What a disappointment for a $70,000 car! Although, there are some pluses:
--25mpg in that huge SUV is absolutely wonderful!
--the diesel is very nice to drive! (215 hp, 400 ft. lb. torque)
--The interior is stunningly nice
--I get stares from everybody while driving this suv...wonder why I don't get any stares when I drive my 3.6L passat?
So give your Q7 some praise!! I've driven V10 touaregs, and for this amount of money, the Touareg is the better buy--by a pretty big margin. I suspect that the new V6 TDI Q7 will also be a much better buy. After driving all the german SUV's, I can honestly say that Audi is the best!!! (The touareg would have to be 2nd best).
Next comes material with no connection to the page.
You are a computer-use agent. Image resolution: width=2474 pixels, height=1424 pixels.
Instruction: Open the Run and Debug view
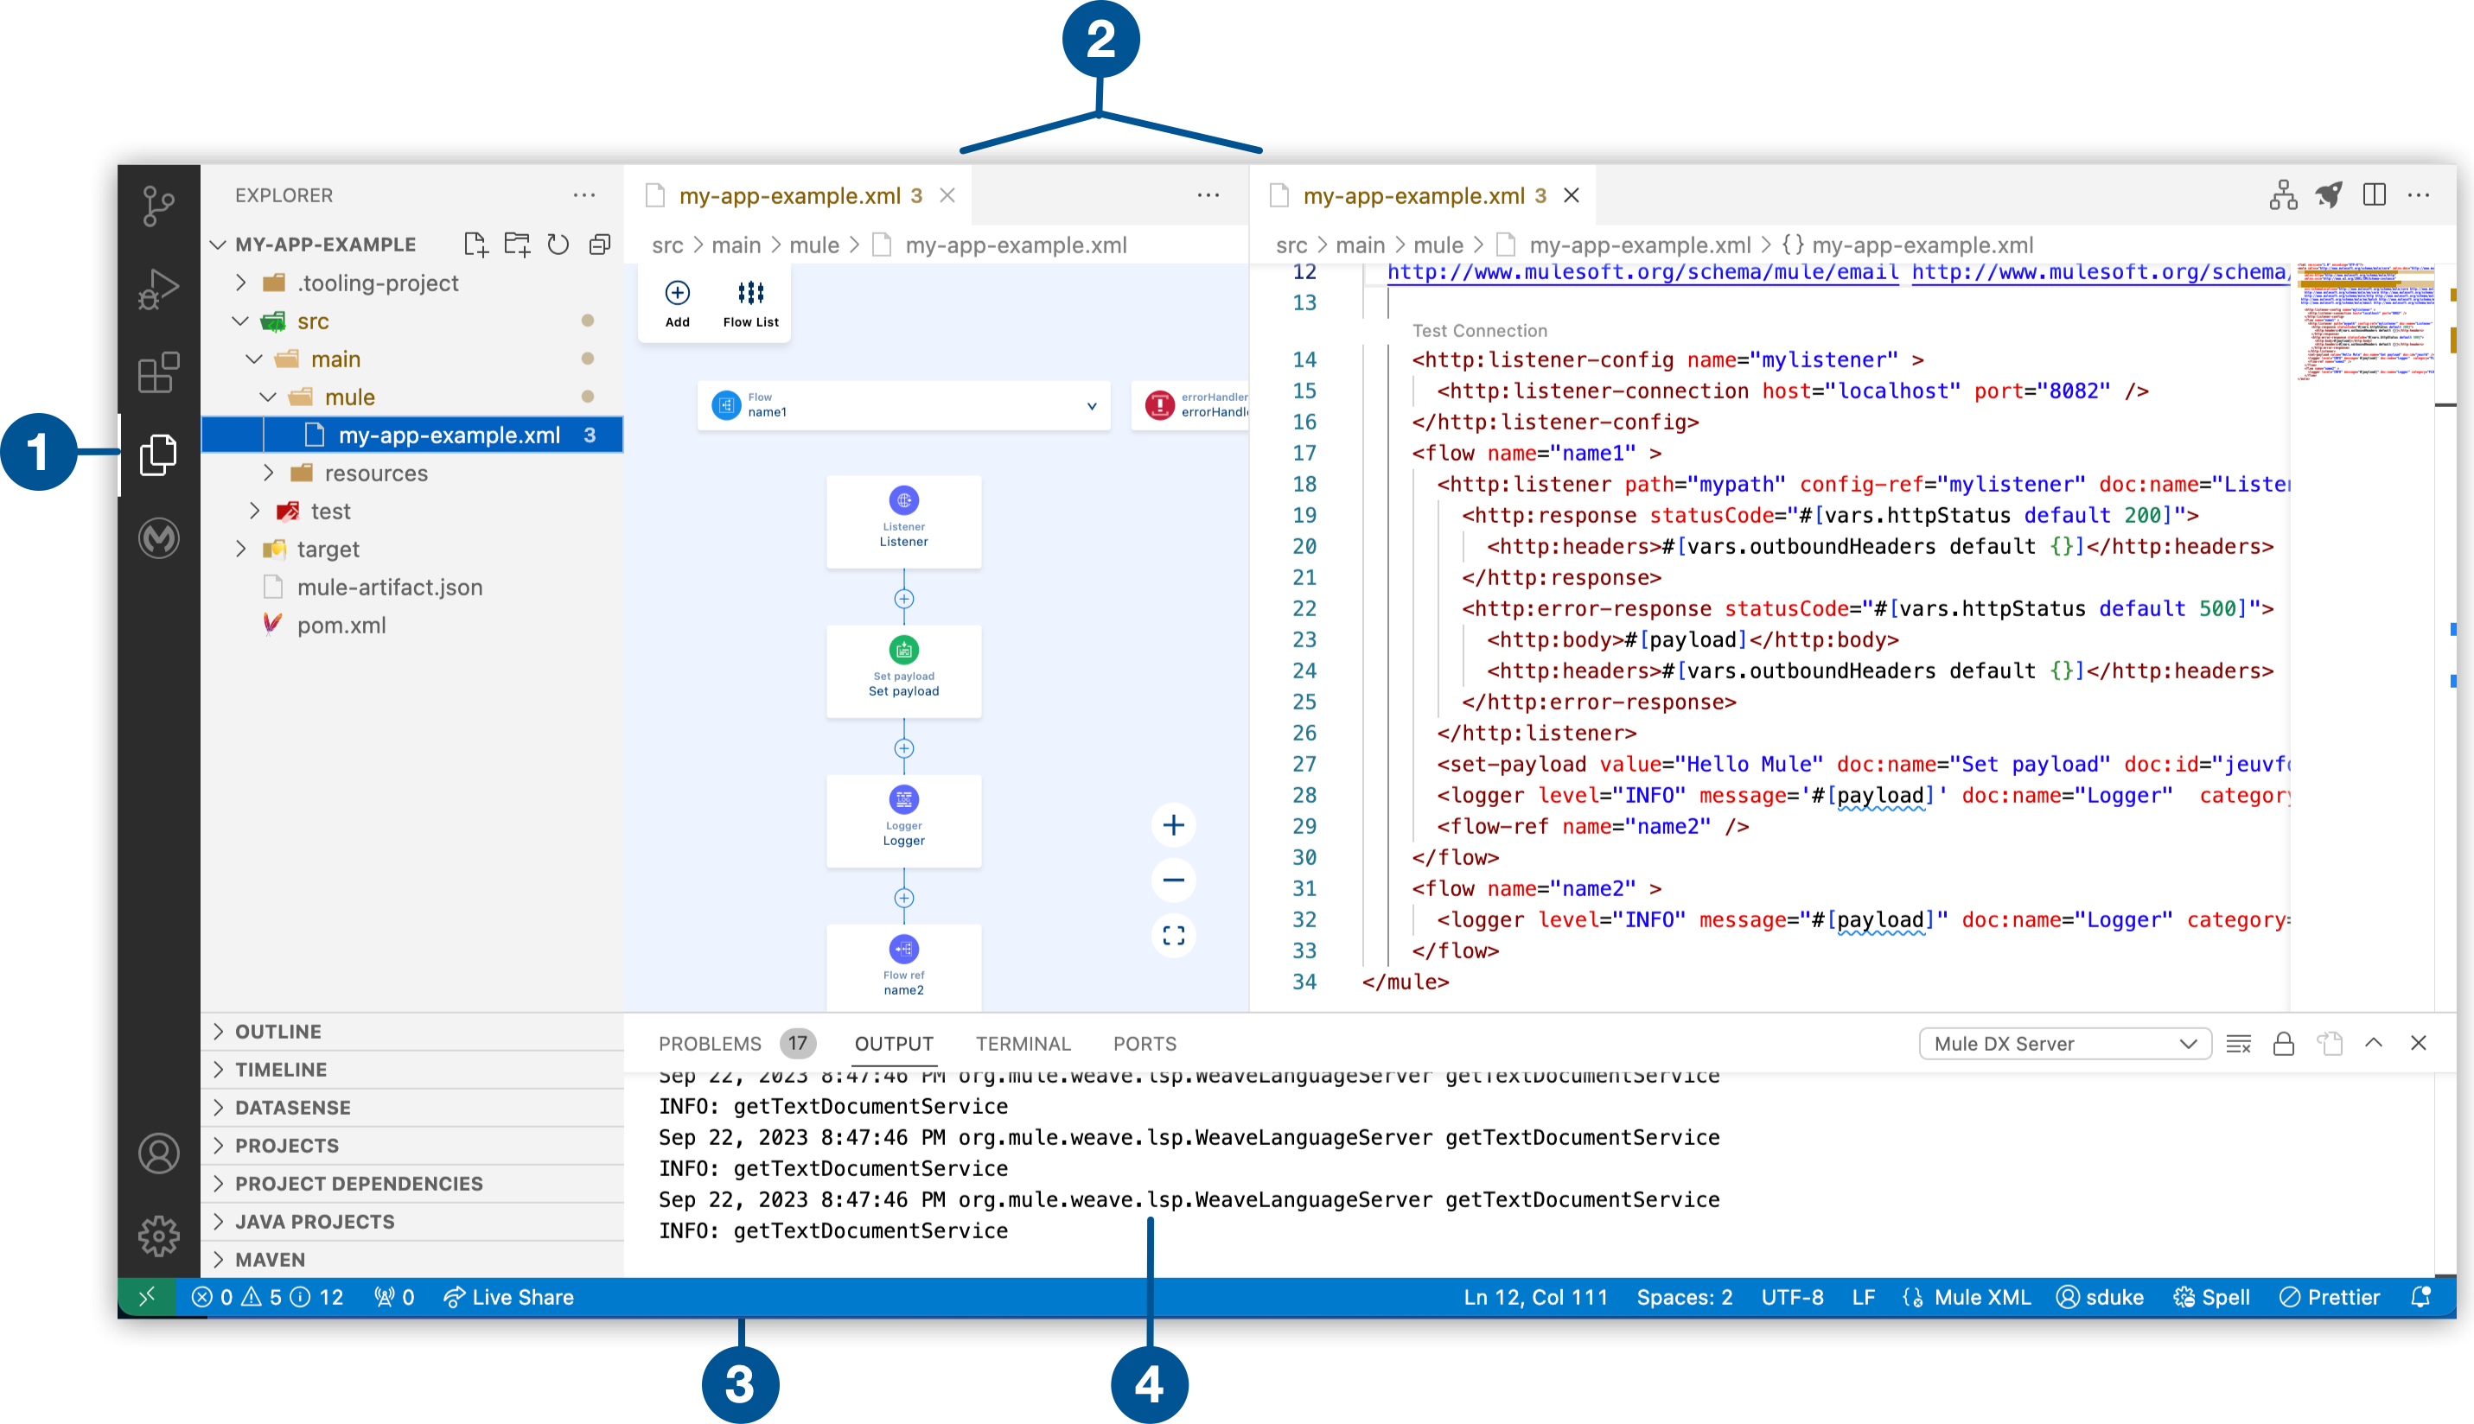pyautogui.click(x=158, y=289)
I guess these disappointments are why MB is 31/31 on the list of carmakers now...and what do you expect when you build your German SUV's in the USA??


----------



## Stinky999 (Sep 14, 2006)

*Re: New 2007 MB 320CDI -- Disappointment (PCpassat06)*

Why did you get it?


----------



## PCpassat06 (Nov 22, 2005)

*Re: New 2007 MB 320CDI -- Disappointment (Stinky999)*

It doesn't belong to me..it's my cousins. I tried to get him to buy the Q7 first, then the Touareg, but he stuck with the MB. Oh, the service engine light came on today (only 600 miles on the car). I am driving it this week to "break it in".


----------



## Stinky999 (Sep 14, 2006)

*Re: New 2007 MB 320CDI -- Disappointment (PCpassat06)*

Ahh, now I understand. 
Well it sounds like MB is determined to snatch that "overall worst quality" award away from Land Rover. It won't be easy, but it sounds like they're getting closer!


----------